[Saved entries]
....................

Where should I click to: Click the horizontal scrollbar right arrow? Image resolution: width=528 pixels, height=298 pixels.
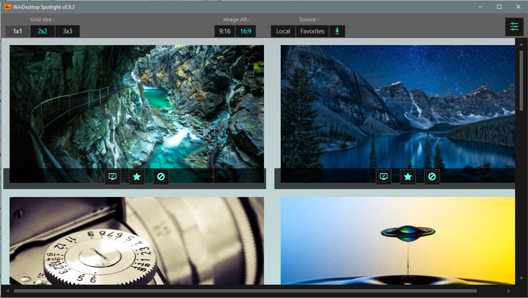pyautogui.click(x=508, y=291)
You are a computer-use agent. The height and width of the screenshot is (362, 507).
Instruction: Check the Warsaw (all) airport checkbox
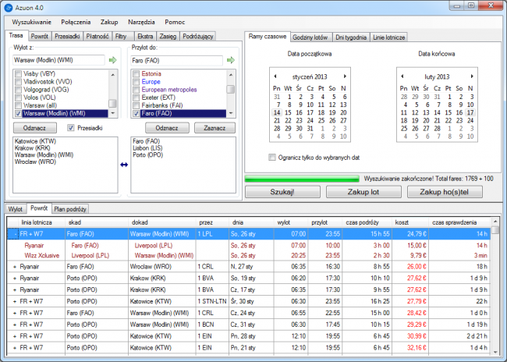(x=17, y=105)
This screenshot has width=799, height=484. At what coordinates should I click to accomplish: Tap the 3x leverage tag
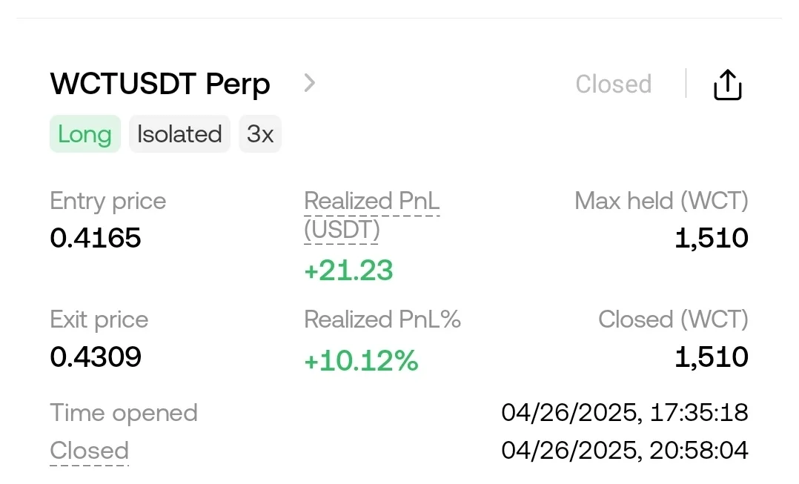(x=260, y=134)
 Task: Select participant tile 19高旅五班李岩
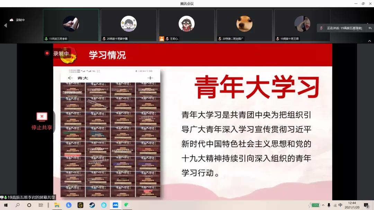click(71, 25)
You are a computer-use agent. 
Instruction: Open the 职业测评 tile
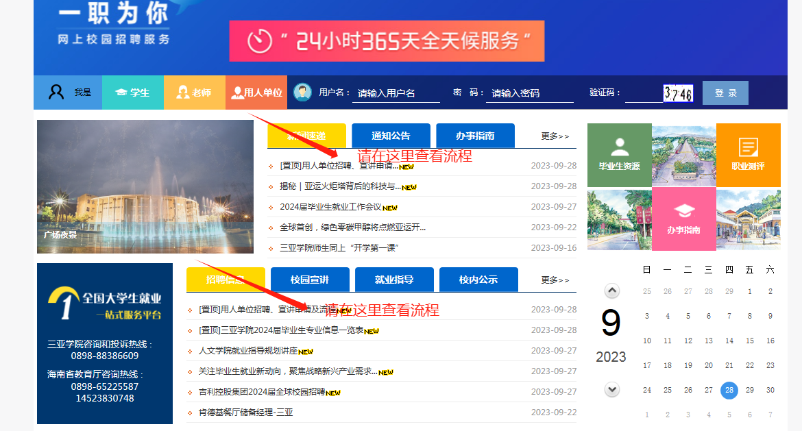point(748,155)
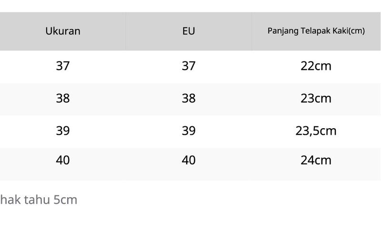The width and height of the screenshot is (381, 244).
Task: Click the 22cm foot length cell
Action: point(316,66)
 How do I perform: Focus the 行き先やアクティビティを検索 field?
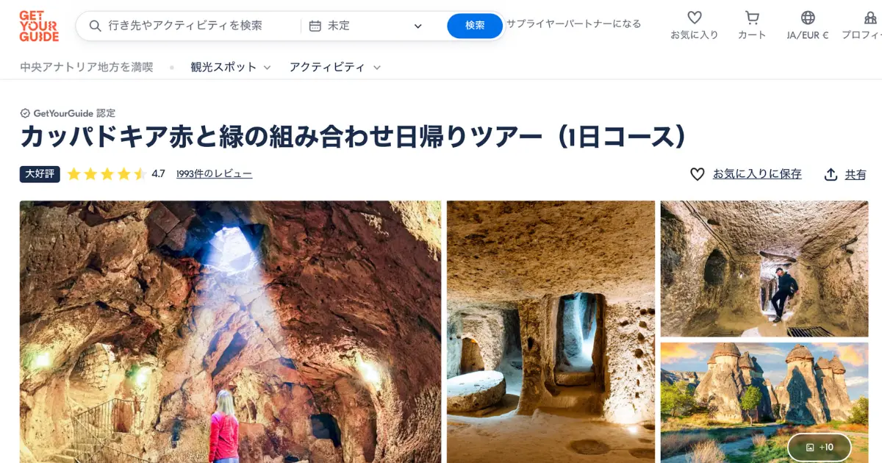pyautogui.click(x=195, y=26)
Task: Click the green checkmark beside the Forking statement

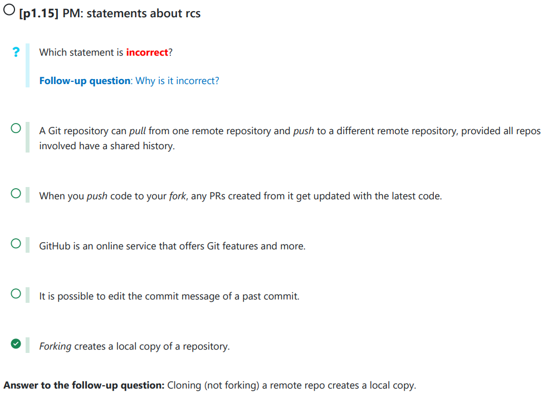Action: [17, 344]
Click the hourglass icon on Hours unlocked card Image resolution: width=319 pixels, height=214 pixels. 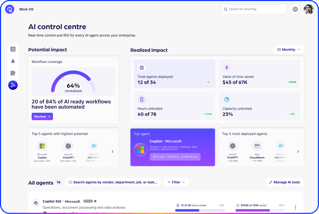[142, 99]

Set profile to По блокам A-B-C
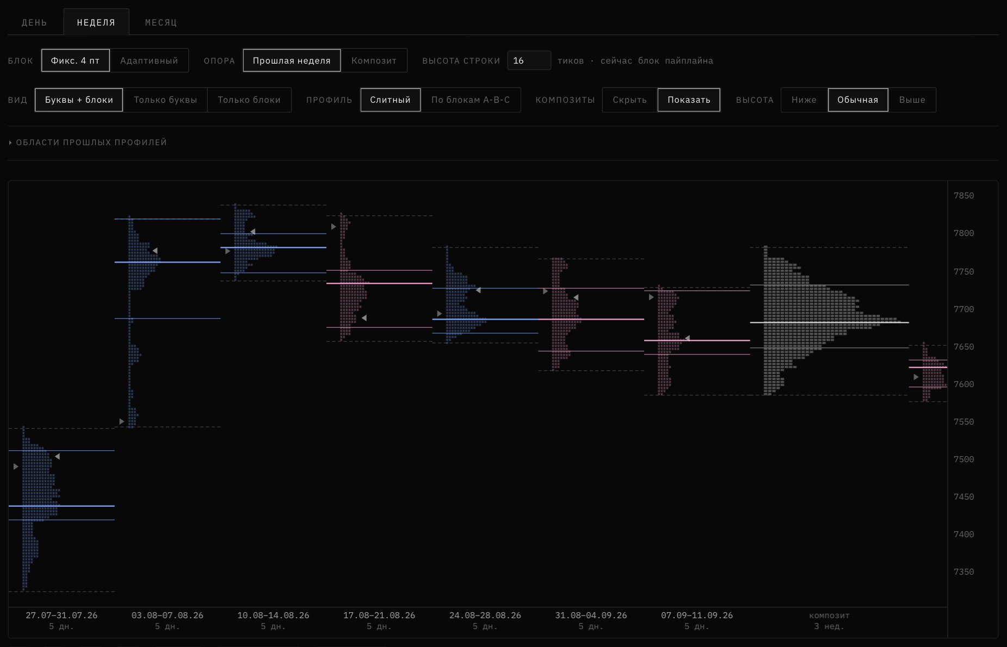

....................

▶ [Task description]:
Look through the entries above and say how many lines hold the word "computer", giving the number alone.

▶ [Response area]:
2